Unfortunately, you cannot access the internet with a private ip address, because it would be ambiguous where to send return traffic. Long story short, some people figured out a way to have many privately-addressed computers access the network through a single public ip. In practice, this is often the ip of the router for your network. To websites on the internet, you effectively look like your router. Which, let’s face it, is an upside: your router is much better-looking than you.

That is all well and good for the vast majority of what you want to do. But there is one case this doesn’t cover. What if you wanted to run a website (about your boring life, no doubt) from your house? Let’s say that your website, lookatmahcats.com, points to your public ip, the ip of your router. So now when people want to look at your cats, their messages reach your house. But your house isn’t a web server, presumably. Instead, only one of your computers runs your web server. Problem, again. And this time, ports don’t help us, because the only ip the internet knows is the public ip of your router.

Port Forwarding

Finally we reached the reason we need port forwarding. Port forwarding is really quite simple. It is a function performed by your router. When messages reach your router – messages sent to your public ip – it checks its port forwarding rules – basically, the settings you configured. These settings consist of a port range, a port destination, and an ip. You effectively tell your router “if you get any messages on port x, send them to this ip with port y.” This ip will be the private ip of the computer hosting the server. In most cases, the internal and external ports are the same, but they do not have to be.

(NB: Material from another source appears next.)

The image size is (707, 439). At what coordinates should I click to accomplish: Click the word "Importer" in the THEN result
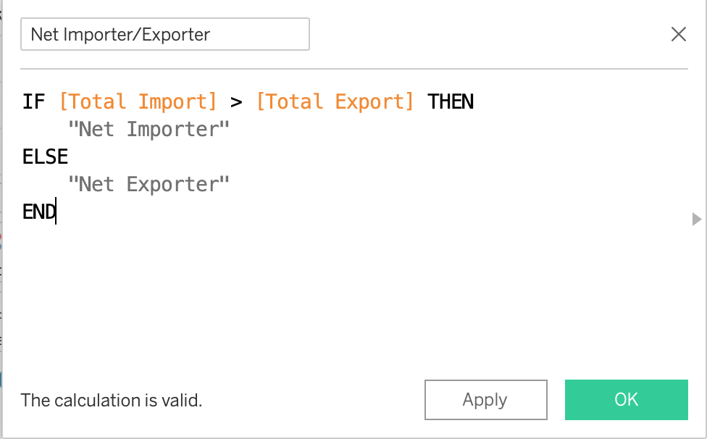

Now, when somebody accesses your website, they send messages to your router. Your router, having been configured previously, knows traffic to this port (80) should be sent to the internal address (say, 192.168.1.5), so it forwards it along. The computer with that address receives the message and replies like usual.

That is all there is to it, really. The way to configure port forwarding varies slightly depending on the brand of router, so there is no one-size-fits-all guide. You can either roam through the options and find it eventually, or look up port forwarding for your specific model.